==== DATA SUPPLIED

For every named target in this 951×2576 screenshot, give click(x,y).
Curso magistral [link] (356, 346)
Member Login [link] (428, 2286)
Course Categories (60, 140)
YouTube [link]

========

Exact reproduction of the entire listing is required.

→ **ANSWER BELOW**
For every named target in this 951×2576 screenshot, give click(x,y).
Curso magistral [link] (356, 346)
Member Login [link] (428, 2286)
Course Categories (60, 140)
YouTube [link]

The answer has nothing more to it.